The significance of the Highlight Feature in the quest for real personalisation

Amber Joseph
December 12, 2024
3 min

Some features that seem very simple from the outside are actually representative of massive steps forward for an entire industry. Such is the case for the highlight feature in NextWork.

The NextWork highlight feature

What is the Highlight Feature?

The highlight feature gives students the ability to highlight any text in a NextWork project. NextWorkers can choose from eight different colours, and use highlights to identify new concepts, terminology, or difficult parts of the project.

Why is it significant?

In order for students to highlight text in a NextWork project, they each need to have their own version of that project.

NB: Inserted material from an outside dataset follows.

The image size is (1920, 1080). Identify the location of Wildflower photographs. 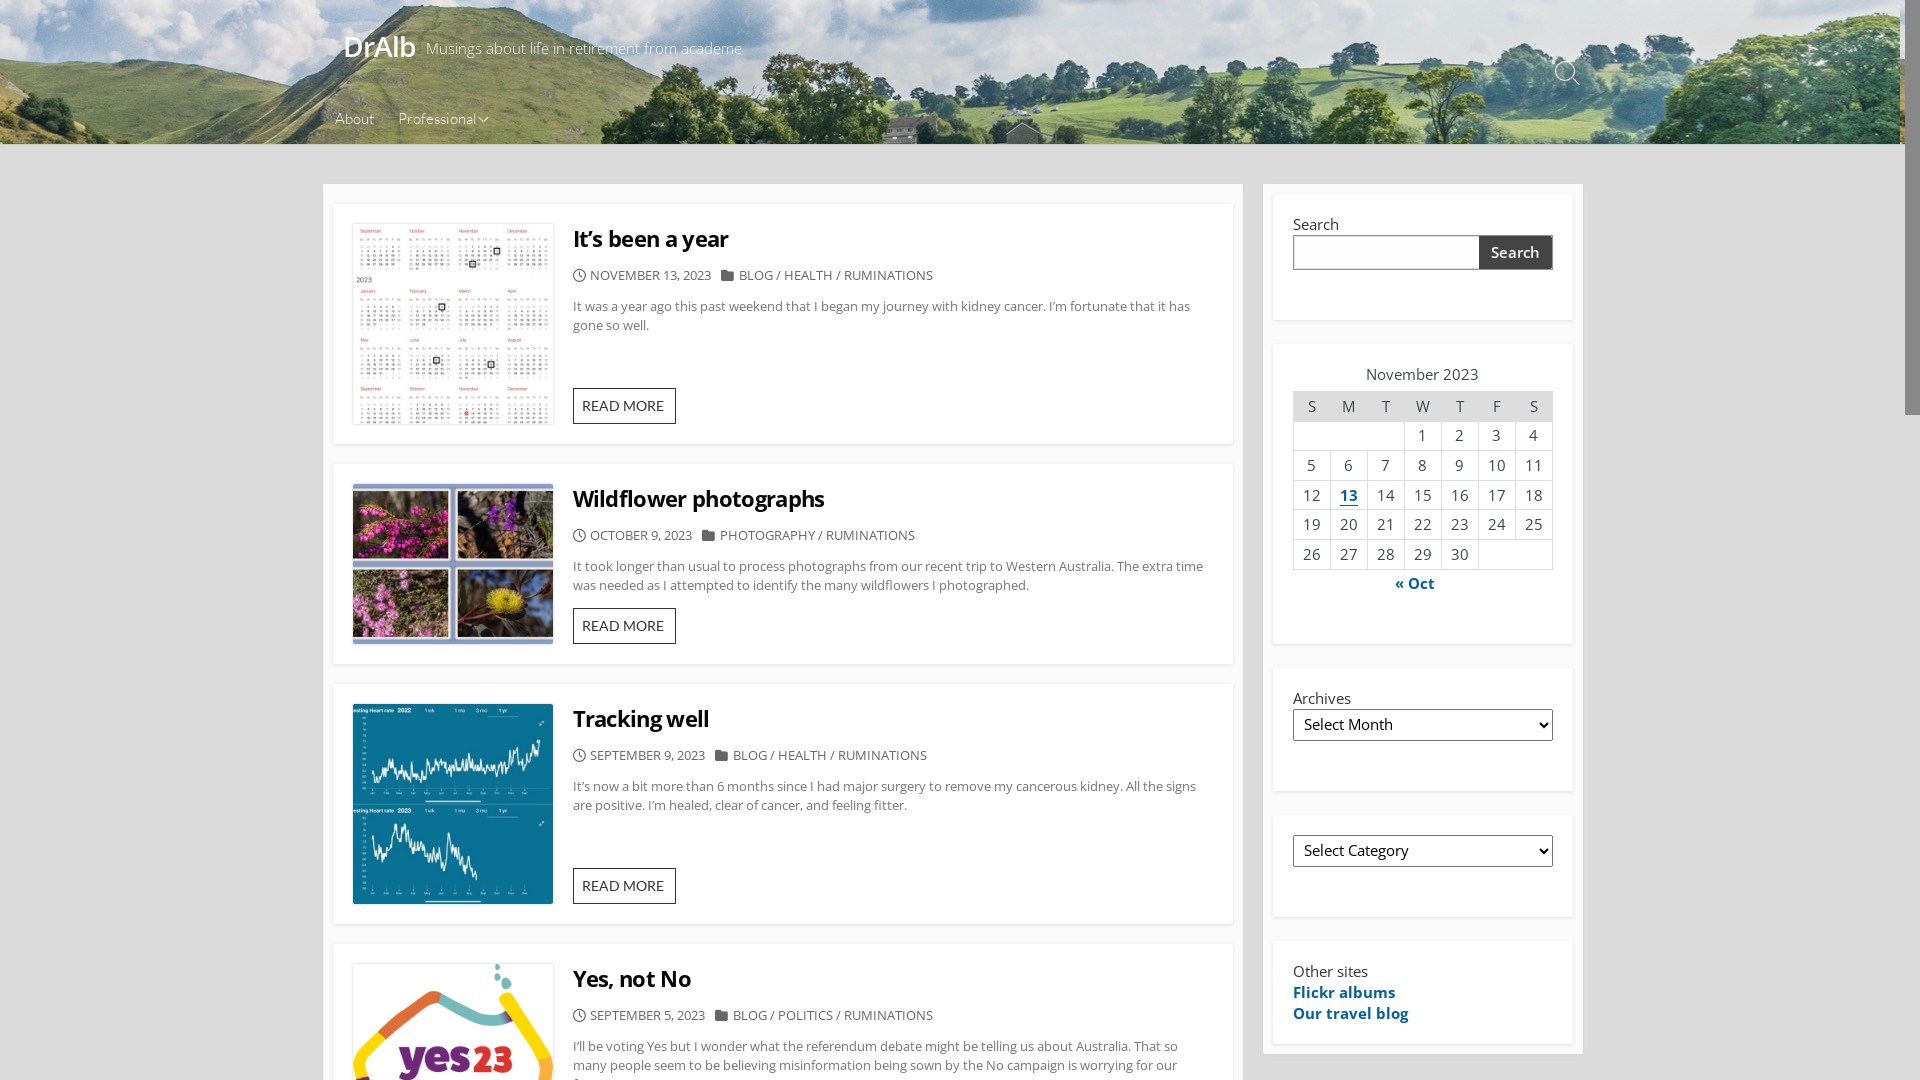
(892, 498).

unique versions of project

Imagine hundreds of students trying to highlight the same piece of paper—it would quickly become chaos.

To solve this we create a copy of a NextWork project for every student when they interact with the project through highlights, answering tasks, simplifying notes, etc. This is a big deal.

Currently, a student’s online learning experience is limited to a read-only experience of a master version of a course. This makes sense, because you want the teacher to have control over the content that is published to a student. Unfortunately, this means there are inherit limitations in the level of personalisation that the teacher/company can provide.

Read-write

If everyone is staring at the same piece of paper, you can’t possibly change it to the level of detail required to perfectly match every individual. At best, you can provide broad groupings or options for people to choose from. In such a scenario, students are still stuck with an average-suits-no-one experience.

A new era; Read → Write → Own

Building the highlight feature represents the beginning of a new era of personalised learning, where everyone can have their own version of learning material and customise it to suit them exactly. Without this infrastructure, creating a true personalised learning experience is very difficult.

Put another way, this feature moves us from an age of read-only to an age of edit/write online learning. This sort of edit functionality is typically only found in documentation apps like Notion, Google Docs, or Canva. Early versions of personalisation in Khan Academy (progress tracking) and Coursera (adding notes) focus on adding layers to static material rather than providing true personal ownership or editable versions.

Looking beyond the edit/write era, the own era will give NextWorker’s the ability to create and own their personal brand, using this to showcase their skills. There’s strong parallels here with Chris Dixon’s book ‘Read Write Own’ on blockchain…it’s interesting to think of a future where we build ways to validate real-time skills using blockchain. While the "read → write → own" concept is seen in documentation and content creation apps, applying it to online learning is rare, making this a significant step forward.

I’d love to hear what small features you’ve built that have represented a much larger, unrecognised, step forward in your industry.